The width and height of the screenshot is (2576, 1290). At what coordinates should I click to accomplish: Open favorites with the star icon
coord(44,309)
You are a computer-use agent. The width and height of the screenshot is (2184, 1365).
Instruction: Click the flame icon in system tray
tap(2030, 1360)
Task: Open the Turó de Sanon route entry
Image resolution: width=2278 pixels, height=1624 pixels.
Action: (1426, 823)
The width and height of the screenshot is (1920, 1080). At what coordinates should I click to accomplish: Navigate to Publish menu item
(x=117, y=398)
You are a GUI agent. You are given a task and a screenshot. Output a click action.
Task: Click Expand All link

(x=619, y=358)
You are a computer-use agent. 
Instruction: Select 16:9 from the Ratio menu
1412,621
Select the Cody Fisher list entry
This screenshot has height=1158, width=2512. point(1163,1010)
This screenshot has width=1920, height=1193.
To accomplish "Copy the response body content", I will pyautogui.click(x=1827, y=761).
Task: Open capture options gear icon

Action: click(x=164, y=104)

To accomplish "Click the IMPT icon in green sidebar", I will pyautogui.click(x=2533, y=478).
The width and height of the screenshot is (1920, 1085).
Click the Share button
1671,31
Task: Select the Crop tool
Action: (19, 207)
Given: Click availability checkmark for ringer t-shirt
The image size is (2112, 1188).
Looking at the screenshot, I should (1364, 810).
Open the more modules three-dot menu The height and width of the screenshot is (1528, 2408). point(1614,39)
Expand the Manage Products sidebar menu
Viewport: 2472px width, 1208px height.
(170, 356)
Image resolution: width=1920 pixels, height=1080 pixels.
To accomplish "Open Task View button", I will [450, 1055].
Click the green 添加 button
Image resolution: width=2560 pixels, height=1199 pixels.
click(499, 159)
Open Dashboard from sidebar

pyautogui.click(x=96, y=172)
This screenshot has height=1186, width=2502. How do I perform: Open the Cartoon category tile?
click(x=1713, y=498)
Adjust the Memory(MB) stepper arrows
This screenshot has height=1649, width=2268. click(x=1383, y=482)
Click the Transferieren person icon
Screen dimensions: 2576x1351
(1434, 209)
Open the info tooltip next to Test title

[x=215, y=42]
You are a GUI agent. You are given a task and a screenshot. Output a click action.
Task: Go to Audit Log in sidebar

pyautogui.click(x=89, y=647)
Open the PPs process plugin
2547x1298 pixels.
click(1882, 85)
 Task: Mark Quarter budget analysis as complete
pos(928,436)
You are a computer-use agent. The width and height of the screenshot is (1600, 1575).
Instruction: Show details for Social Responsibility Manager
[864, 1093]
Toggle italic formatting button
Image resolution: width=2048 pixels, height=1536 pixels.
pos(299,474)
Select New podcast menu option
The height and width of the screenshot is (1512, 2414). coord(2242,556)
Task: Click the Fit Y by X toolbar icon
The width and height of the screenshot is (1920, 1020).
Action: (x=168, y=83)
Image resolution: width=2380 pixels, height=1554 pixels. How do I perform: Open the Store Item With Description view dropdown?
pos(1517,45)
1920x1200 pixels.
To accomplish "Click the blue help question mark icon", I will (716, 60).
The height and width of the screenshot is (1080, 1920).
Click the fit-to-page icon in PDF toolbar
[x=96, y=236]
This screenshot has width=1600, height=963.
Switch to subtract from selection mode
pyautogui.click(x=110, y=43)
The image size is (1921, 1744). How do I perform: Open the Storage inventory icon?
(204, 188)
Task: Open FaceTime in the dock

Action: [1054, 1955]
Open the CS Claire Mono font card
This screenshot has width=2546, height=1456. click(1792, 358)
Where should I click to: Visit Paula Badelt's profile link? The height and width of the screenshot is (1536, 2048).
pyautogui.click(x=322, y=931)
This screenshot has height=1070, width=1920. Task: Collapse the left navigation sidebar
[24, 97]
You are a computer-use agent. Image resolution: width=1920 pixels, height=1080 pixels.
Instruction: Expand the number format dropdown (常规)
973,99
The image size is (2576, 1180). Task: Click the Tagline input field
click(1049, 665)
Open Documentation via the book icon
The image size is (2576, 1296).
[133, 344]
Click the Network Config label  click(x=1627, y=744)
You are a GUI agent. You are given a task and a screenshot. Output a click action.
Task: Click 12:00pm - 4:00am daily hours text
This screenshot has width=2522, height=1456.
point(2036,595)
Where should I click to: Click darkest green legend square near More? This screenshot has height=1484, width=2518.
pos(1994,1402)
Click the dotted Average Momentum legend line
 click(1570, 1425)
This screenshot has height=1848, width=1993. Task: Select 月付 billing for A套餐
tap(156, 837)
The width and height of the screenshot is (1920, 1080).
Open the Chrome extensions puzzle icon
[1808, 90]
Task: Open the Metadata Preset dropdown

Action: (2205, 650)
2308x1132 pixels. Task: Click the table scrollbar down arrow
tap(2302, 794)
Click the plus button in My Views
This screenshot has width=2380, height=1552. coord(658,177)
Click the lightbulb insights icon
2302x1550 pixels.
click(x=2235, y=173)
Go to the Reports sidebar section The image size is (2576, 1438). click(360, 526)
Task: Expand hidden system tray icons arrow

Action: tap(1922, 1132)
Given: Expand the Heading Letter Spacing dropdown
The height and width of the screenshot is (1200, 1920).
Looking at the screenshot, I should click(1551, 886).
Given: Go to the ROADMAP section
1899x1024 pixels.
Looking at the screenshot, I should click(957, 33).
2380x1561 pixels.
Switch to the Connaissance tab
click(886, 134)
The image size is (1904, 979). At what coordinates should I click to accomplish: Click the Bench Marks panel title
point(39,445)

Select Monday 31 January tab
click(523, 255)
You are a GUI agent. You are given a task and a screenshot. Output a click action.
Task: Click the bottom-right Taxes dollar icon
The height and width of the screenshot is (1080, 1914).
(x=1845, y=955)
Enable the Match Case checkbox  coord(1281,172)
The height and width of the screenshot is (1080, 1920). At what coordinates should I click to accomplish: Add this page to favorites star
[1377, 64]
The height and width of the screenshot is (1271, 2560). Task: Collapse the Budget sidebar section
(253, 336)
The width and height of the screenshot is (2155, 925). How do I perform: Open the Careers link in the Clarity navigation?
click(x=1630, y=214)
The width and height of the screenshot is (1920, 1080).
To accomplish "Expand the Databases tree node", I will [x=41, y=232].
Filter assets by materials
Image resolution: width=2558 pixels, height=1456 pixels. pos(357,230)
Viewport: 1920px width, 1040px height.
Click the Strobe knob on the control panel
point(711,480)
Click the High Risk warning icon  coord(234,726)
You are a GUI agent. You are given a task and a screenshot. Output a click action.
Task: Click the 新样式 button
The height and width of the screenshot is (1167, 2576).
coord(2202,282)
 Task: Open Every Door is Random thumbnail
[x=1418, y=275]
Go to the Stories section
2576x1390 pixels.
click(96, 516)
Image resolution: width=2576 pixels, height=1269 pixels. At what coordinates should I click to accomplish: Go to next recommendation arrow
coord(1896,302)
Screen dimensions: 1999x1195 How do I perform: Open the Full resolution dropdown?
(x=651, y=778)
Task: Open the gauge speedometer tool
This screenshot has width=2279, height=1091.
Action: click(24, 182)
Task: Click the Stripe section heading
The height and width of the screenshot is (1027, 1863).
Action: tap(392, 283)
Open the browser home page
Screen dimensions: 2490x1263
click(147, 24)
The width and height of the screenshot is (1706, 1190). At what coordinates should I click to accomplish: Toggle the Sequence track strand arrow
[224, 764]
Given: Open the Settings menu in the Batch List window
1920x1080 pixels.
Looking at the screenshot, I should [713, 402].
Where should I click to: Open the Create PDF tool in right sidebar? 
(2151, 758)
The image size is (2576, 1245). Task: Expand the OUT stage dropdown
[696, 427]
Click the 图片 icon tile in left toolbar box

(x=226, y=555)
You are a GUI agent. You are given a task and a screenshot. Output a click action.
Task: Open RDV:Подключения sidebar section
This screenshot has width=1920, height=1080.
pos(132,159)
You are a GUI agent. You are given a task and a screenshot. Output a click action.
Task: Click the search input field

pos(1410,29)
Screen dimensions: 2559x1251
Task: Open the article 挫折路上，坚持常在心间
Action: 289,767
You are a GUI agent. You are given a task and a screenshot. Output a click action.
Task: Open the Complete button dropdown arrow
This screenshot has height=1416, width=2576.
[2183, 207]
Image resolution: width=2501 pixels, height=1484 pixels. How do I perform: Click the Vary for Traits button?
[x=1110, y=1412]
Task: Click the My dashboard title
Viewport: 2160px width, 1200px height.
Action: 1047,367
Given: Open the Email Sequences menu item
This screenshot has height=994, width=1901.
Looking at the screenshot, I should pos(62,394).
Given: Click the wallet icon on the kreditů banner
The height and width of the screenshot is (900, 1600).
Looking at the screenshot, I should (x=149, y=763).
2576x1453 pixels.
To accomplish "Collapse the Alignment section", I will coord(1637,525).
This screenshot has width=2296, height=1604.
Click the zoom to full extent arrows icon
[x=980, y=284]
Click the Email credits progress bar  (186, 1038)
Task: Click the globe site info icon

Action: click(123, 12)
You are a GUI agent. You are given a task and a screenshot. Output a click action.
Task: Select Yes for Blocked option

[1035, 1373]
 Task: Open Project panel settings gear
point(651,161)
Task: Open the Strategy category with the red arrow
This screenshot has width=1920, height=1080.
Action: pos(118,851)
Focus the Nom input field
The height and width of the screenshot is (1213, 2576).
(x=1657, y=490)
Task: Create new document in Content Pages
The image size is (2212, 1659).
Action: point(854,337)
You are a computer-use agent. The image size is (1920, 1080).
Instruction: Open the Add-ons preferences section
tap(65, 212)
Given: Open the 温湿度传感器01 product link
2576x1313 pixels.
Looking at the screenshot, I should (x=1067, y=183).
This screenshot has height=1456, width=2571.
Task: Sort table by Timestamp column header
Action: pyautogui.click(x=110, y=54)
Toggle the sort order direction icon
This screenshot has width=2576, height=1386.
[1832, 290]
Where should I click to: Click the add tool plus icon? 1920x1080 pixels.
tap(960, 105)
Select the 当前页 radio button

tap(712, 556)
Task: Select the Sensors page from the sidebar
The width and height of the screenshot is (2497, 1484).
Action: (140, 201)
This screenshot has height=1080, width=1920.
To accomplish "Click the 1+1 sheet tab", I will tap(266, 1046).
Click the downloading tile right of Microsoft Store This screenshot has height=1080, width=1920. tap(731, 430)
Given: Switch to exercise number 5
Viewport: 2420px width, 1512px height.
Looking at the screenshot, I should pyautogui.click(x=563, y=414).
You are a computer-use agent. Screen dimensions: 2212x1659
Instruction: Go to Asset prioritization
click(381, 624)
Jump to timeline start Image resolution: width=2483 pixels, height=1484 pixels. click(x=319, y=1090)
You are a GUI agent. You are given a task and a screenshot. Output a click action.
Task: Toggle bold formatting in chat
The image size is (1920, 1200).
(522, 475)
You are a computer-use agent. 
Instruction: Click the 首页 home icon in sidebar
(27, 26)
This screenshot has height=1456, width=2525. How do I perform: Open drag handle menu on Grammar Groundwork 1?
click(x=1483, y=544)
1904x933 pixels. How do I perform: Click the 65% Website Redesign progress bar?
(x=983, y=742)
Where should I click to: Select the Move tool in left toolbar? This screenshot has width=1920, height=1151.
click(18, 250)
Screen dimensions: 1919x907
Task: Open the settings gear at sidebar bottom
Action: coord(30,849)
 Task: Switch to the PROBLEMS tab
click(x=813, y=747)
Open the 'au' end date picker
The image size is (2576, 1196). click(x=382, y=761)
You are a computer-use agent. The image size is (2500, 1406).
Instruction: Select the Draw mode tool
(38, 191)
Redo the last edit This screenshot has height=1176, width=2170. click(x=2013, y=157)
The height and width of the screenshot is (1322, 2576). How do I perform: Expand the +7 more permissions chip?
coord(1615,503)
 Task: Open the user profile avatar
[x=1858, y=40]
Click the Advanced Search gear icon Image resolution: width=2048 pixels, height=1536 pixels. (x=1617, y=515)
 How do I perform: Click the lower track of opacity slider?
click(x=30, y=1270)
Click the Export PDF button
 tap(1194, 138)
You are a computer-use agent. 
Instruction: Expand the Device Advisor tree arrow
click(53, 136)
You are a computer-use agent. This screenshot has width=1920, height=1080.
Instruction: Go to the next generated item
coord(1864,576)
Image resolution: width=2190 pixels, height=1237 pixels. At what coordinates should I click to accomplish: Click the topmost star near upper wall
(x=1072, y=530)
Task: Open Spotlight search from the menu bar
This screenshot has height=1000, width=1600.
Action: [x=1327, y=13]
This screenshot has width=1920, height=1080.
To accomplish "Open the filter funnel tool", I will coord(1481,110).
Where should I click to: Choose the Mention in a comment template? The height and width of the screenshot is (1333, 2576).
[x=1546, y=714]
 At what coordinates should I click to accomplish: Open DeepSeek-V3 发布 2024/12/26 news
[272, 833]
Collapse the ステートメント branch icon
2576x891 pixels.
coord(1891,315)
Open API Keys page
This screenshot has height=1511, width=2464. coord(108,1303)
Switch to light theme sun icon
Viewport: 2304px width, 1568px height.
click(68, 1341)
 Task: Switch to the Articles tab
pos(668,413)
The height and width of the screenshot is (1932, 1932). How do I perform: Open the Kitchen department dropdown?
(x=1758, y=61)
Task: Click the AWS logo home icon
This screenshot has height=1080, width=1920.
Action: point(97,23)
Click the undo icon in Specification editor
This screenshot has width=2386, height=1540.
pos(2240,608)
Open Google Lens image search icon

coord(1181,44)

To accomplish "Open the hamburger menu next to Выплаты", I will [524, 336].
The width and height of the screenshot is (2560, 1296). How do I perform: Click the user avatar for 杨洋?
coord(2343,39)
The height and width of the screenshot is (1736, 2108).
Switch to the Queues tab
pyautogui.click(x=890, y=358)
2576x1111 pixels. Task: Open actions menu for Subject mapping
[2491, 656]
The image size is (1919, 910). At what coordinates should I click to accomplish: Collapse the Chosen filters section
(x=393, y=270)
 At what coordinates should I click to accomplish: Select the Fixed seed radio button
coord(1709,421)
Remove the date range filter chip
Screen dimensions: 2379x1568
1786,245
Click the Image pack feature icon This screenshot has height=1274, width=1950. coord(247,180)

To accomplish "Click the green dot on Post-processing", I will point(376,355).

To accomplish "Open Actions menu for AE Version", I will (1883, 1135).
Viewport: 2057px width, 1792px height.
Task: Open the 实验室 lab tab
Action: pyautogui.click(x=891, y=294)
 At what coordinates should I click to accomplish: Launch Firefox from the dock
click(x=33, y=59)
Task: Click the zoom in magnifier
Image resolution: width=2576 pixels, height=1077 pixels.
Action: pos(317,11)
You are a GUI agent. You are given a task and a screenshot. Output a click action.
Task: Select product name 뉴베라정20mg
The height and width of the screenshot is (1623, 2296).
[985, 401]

################

Only the lines that contain the word "Email" should be copied from the material.

Given: Open the Email Sequences menu item
Click the Email credits progress bar  (186, 1038)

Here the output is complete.